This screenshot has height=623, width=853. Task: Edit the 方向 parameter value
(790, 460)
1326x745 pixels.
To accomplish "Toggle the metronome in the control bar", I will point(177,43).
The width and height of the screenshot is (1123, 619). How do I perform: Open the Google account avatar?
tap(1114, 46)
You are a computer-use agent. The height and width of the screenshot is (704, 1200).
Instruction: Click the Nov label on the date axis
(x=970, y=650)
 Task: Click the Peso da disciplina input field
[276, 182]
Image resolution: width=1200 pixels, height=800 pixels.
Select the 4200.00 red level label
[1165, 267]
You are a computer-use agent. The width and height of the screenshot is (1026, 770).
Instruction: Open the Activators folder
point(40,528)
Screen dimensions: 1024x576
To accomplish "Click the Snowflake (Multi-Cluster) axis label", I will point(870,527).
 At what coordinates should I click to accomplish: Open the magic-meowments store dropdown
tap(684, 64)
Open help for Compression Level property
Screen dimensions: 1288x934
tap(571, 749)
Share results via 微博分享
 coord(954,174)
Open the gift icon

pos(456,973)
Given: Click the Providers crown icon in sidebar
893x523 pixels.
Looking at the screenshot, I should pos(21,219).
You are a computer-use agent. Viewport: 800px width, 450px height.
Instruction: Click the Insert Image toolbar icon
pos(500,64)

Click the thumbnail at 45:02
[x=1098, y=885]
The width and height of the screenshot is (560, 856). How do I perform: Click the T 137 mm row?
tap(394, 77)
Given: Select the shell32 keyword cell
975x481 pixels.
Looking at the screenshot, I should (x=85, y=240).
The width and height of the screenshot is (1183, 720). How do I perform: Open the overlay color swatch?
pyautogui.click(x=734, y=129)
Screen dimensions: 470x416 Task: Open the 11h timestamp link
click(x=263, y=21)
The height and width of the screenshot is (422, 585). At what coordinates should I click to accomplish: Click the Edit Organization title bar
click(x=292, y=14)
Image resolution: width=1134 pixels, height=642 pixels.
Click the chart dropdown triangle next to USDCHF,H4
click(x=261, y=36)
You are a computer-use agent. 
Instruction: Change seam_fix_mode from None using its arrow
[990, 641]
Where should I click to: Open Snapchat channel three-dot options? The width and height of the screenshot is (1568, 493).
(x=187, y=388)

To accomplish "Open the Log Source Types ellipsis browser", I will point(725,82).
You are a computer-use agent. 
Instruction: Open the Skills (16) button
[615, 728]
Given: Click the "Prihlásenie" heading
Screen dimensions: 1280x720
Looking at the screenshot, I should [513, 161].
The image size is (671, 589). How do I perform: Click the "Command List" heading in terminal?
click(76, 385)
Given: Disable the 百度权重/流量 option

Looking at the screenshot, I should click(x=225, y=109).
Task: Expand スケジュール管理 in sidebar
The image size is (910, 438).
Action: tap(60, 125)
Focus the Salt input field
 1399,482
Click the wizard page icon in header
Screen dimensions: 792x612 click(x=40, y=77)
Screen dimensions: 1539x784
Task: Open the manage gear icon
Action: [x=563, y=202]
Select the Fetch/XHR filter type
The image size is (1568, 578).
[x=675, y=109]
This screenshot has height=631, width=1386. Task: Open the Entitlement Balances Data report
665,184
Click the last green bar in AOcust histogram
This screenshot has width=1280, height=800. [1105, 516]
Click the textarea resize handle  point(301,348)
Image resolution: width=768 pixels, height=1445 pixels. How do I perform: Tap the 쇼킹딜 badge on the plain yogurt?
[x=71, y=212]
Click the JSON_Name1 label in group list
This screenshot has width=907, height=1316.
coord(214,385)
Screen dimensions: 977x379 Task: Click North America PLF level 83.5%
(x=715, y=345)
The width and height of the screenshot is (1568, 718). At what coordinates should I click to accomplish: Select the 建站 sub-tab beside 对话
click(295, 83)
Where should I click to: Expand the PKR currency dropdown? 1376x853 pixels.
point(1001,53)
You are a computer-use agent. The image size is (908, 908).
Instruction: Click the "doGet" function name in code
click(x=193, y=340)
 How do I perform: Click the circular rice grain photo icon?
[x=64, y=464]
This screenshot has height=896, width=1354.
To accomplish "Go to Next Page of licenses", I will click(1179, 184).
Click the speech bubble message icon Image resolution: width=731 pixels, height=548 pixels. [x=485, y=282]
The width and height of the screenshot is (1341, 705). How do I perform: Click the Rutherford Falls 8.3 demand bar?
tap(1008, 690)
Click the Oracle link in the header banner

Problem statement:
Every entry above, from first to last, should be repeated exactly.

Answer:
This screenshot has height=623, width=853. Task: Edit the 方向 parameter value
(790, 460)
1326x745 pixels.
To accomplish "Toggle the metronome in the control bar", I will point(177,43).
The width and height of the screenshot is (1123, 619). How do I perform: Open the Google account avatar?
tap(1114, 46)
You are a computer-use agent. The height and width of the screenshot is (704, 1200).
Instruction: Click the Nov label on the date axis
(x=970, y=650)
 Task: Click the Peso da disciplina input field
[276, 182]
Image resolution: width=1200 pixels, height=800 pixels.
Select the 4200.00 red level label
[1165, 267]
You are a computer-use agent. The width and height of the screenshot is (1026, 770).
Instruction: Open the Activators folder
point(40,528)
Screen dimensions: 1024x576
To accomplish "Click the Snowflake (Multi-Cluster) axis label", I will point(870,527).
 At what coordinates should I click to accomplish: Open the magic-meowments store dropdown
tap(684, 64)
Open help for Compression Level property
Screen dimensions: 1288x934
tap(571, 749)
Share results via 微博分享
 coord(954,174)
Open the gift icon

pos(456,973)
Given: Click the Providers crown icon in sidebar
893x523 pixels.
Looking at the screenshot, I should pos(21,219).
You are a computer-use agent. Viewport: 800px width, 450px height.
Instruction: Click the Insert Image toolbar icon
pos(500,64)

Click the thumbnail at 45:02
[x=1098, y=885]
The width and height of the screenshot is (560, 856). How do I perform: Click the T 137 mm row?
tap(394, 77)
Given: Select the shell32 keyword cell
975x481 pixels.
Looking at the screenshot, I should (x=85, y=240).
The width and height of the screenshot is (1183, 720). How do I perform: Open the overlay color swatch?
pyautogui.click(x=734, y=129)
Screen dimensions: 470x416 Task: Open the 11h timestamp link
click(x=263, y=21)
The height and width of the screenshot is (422, 585). At what coordinates should I click to accomplish: Click the Edit Organization title bar
click(x=292, y=14)
Image resolution: width=1134 pixels, height=642 pixels.
Click the chart dropdown triangle next to USDCHF,H4
click(x=261, y=36)
You are a computer-use agent. 
Instruction: Change seam_fix_mode from None using its arrow
[990, 641]
Where should I click to: Open Snapchat channel three-dot options? The width and height of the screenshot is (1568, 493).
(x=187, y=388)

To accomplish "Open the Log Source Types ellipsis browser", I will point(725,82).
You are a computer-use agent. 
Instruction: Open the Skills (16) button
[615, 728]
Given: Click the "Prihlásenie" heading
Screen dimensions: 1280x720
Looking at the screenshot, I should [513, 161].
The image size is (671, 589). How do I perform: Click the "Command List" heading in terminal?
click(76, 385)
Given: Disable the 百度权重/流量 option

Looking at the screenshot, I should click(x=225, y=109).
Task: Expand スケジュール管理 in sidebar
The image size is (910, 438).
Action: tap(60, 125)
Focus the Salt input field
 1399,482
Click the wizard page icon in header
Screen dimensions: 792x612 click(x=40, y=77)
Screen dimensions: 1539x784
Task: Open the manage gear icon
Action: [x=563, y=202]
Select the Fetch/XHR filter type
The image size is (1568, 578).
[x=675, y=109]
This screenshot has height=631, width=1386. Task: Open the Entitlement Balances Data report
665,184
Click the last green bar in AOcust histogram
This screenshot has width=1280, height=800. [1105, 516]
Click the textarea resize handle  point(301,348)
Image resolution: width=768 pixels, height=1445 pixels. How do I perform: Tap the 쇼킹딜 badge on the plain yogurt?
[x=71, y=212]
Click the JSON_Name1 label in group list
This screenshot has width=907, height=1316.
coord(214,385)
Screen dimensions: 977x379 Task: Click North America PLF level 83.5%
(x=715, y=345)
The width and height of the screenshot is (1568, 718). At what coordinates should I click to accomplish: Select the 建站 sub-tab beside 对话
click(295, 83)
Where should I click to: Expand the PKR currency dropdown? 1376x853 pixels.
point(1001,53)
You are a computer-use agent. The image size is (908, 908).
Instruction: Click the "doGet" function name in code
click(x=193, y=340)
 How do I perform: Click the circular rice grain photo icon?
[x=64, y=464]
This screenshot has height=896, width=1354.
To accomplish "Go to Next Page of licenses", I will click(1179, 184).
Click the speech bubble message icon Image resolution: width=731 pixels, height=548 pixels. [x=485, y=282]
The width and height of the screenshot is (1341, 705). How do I perform: Click the Rutherford Falls 8.3 demand bar?
tap(1008, 690)
Click the Oracle link in the header banner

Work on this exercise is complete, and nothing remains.